Zori Amaya may have thought she was going to have a quiet 8th birthday. Her father, Avery Amaya, however, had other plans.

“This band started walking down, and I was like, what?” Zori recalled shortly after the celebration on Monday. “It was awesome, and it felt really great. I felt really special.”

The drum line was Positive Movement, the ensemble that famously performs around Philly incorporating characters from TV and comics, often led by William Fulton, better known around town as Philly Elmo. Positive Movement took a hiatus initially during the coronavirus pandemic, but after debating whether to stay inside, made the decision that its adult drummers, should they choose, would still hit the streets, while youth participants would stay home.
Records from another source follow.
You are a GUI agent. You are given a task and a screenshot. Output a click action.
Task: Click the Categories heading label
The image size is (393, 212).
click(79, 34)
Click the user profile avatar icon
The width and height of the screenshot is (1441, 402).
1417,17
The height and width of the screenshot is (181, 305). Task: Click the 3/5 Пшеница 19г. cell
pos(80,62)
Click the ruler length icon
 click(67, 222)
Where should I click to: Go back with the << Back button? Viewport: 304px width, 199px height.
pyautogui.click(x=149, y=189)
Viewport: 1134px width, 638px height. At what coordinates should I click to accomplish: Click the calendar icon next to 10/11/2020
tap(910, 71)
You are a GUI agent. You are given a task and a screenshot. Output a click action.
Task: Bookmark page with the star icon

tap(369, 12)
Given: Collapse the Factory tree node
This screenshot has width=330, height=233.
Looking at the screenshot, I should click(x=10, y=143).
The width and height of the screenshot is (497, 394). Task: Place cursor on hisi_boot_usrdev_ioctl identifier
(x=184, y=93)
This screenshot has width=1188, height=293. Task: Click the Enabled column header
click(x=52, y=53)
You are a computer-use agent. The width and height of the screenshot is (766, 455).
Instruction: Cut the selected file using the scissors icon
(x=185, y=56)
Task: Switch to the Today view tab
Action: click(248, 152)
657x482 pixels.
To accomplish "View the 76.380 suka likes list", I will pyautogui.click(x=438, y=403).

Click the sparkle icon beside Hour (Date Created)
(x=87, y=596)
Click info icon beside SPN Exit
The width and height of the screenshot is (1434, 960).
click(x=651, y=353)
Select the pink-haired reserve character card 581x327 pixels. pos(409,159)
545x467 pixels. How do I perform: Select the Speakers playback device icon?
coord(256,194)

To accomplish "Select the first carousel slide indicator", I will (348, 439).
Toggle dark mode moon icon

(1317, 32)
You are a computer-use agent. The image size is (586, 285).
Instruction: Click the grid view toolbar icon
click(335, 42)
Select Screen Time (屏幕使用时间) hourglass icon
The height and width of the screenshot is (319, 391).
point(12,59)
In 2018, the drum line became known outside of Philadelphia when a video of it marching near a four-alarm fire hit the internet. Earlier this month, its return to public performances quickly brought about its latest viral moment, when spectators posted about the group’s making its way through South Philadelphia.

Tone Royster, founder of Positive Movement, said it’s back in action, in part to help uplift people. Royster, who has been doing deliveries through DoorDash to support himself, finds motivation in the smiles he sees on passersby.

“When we link up,” said Royster, “it makes me feel better. It takes away all the stress.”

On Monday afternoon when the drum line showed up at the Amayas’ home in Northern Liberties, dozens of neighbors came out to watch. Philly Elmo gifted the birthday girl with a confetti popper, stuffed animals, bracelets, and balloons, among other presents. He broke the social distance barrier and gave Zori a hug. Avery is glad they were able to “break up the monotony.”

“People were texting me like, ‘That was amazing, thank you so much for doing that,’ ” Avery said. “You just don’t get things like this during quarantine.”

For Philly Elmo, the risk of being out and about is worth the reward.

“I know what it is to sit in the house with nothing to do,” Fulton said. “I’m not trying to get sick, but I’m willing to get sick to keep everybody happy.”

Staff photographer Tim Tai contributed to this article.